Previously, AWS provided access to HPC clusters, but users had to manage their own administrative resources. Now, customers aiming to scale scientific and engineering workloads can leverage familiar tools on AWS, including the Management Console and software development kits. The integration of Slurm allows users to migrate existing workflows to the AWS HPC cluster seamlessly, without the need for rearchitecting. Enterprises can also easily connect any APIs.
Colle emphasized that AWS's offering simplifies cluster administration, allowing customers to completely offload Slurm management to the service.
Availability
The service is initially available in several AWS regions, including Ohio, Northern Virginia, and Oregon in the United States; Frankfurt, Stockholm, and Ireland in Europe; and Sydney, Singapore, and Tokyo in Asia-Pacific. Some AWS customers, including companies like Germany-based Marvel Fusion, have had early access to showcase the range of use cases for HPC clusters. Marvel Fusion uses the service for research on limitless zero-emissions energy, while Australian company Ronin leverages it for HPC simulations in the cloud.
Growing Demand for HPC Clusters
The demand for HPC clusters has surged as companies increasingly rely on compute power for training large language models and other AI foundations. HPC networks are now essential not only for significant calculations like drug discovery but also for various AI workloads.

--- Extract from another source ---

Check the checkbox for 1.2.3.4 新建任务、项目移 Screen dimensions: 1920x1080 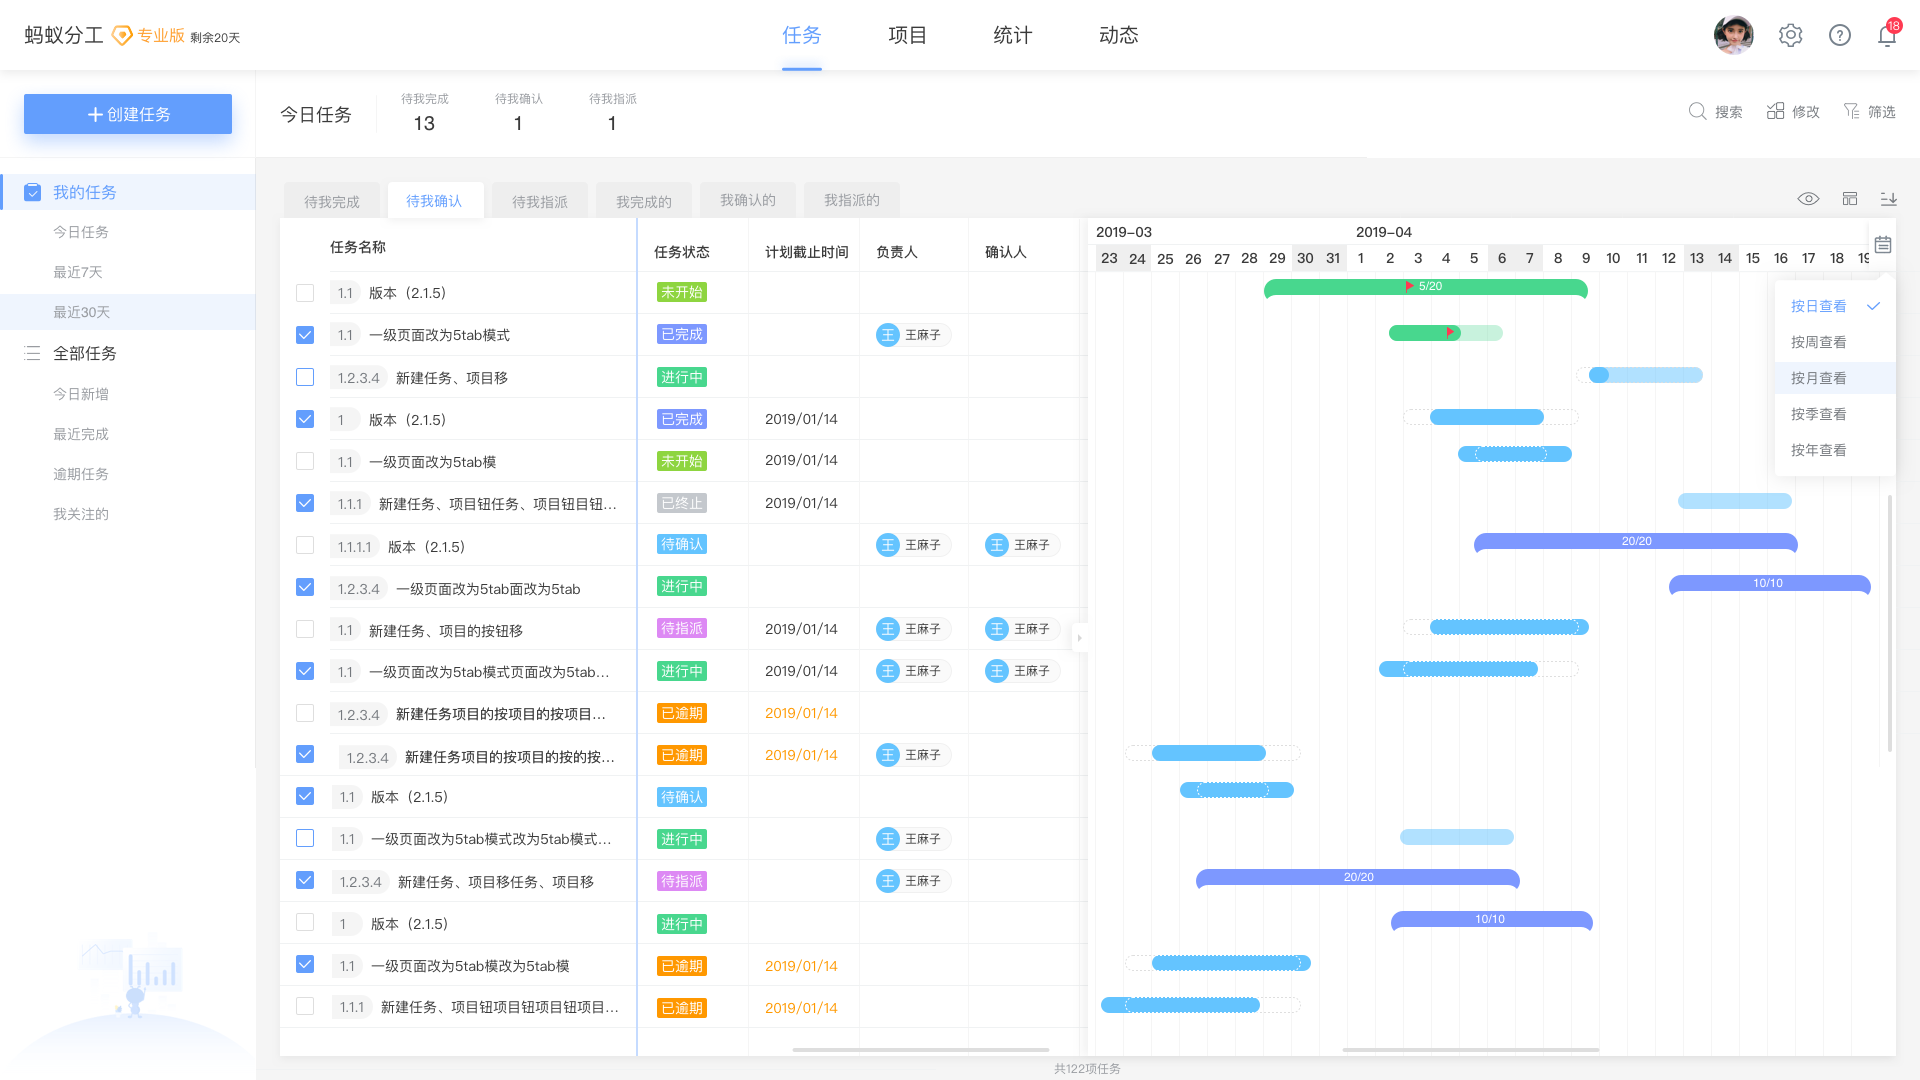click(x=305, y=377)
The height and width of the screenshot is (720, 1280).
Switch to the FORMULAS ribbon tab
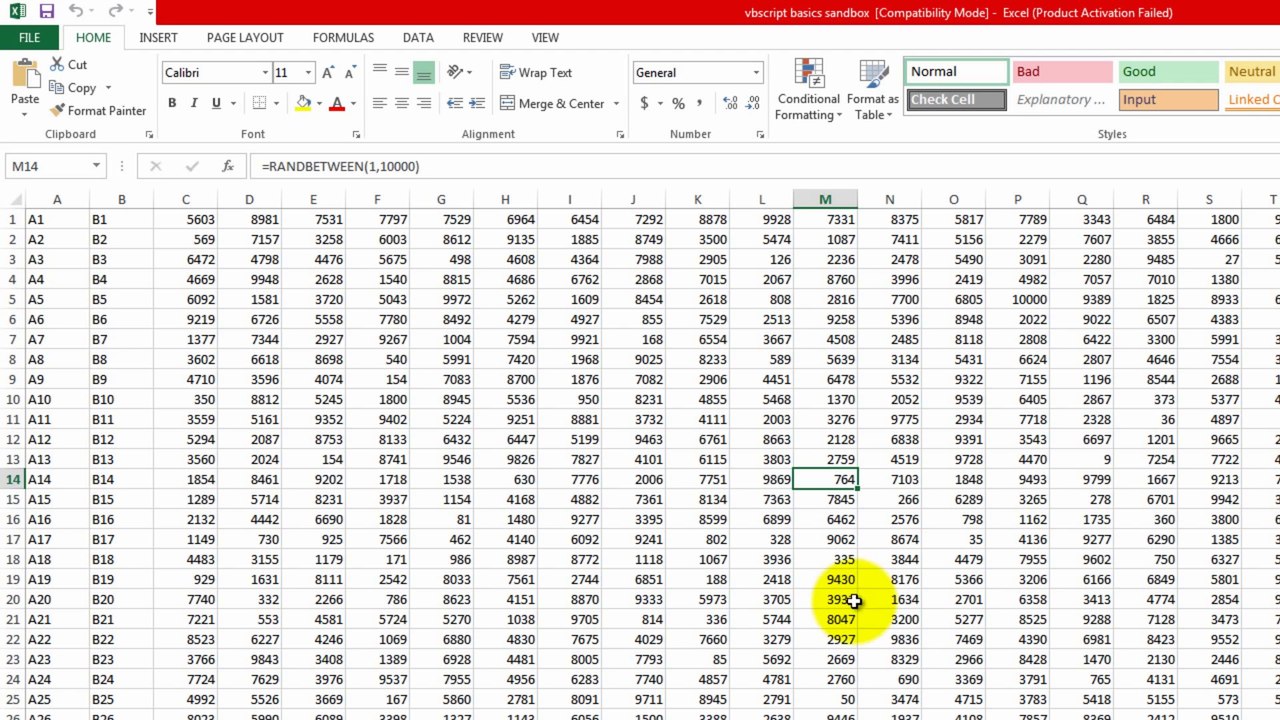[343, 37]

Traditionally, only major government labs and large corporations had access to supercomputers, with hardware manufacturers such as AMD, Intel, Nvidia, and IBM competing to create faster systems for these clients. However, the rise in interest from diverse companies has accelerated the growth of "HPC-as-a-service" offerings from cloud providers such as AWS, Google, Microsoft Azure, and Penguin Computing on Demand.
Gartner Analyst Tony Harvey notes that while HPC-as-a-service isn't new, evolving use cases are prompting more companies to seek access to supercomputers. "We're likely to see increased competition in this space as more offerings emerge, especially since HPC use now spans beyond just AI," Harvey said.
He added that democratizing access to HPC resources reduces wait times for high-performance supercomputers like the Hewlett Packard Frontier unit in Tennessee, which can have months-long waiting lists. "This enables new users to access these resources, maximizing the value of time for researchers and practitioners engaged in experimentation and predictive modeling," Harvey concluded.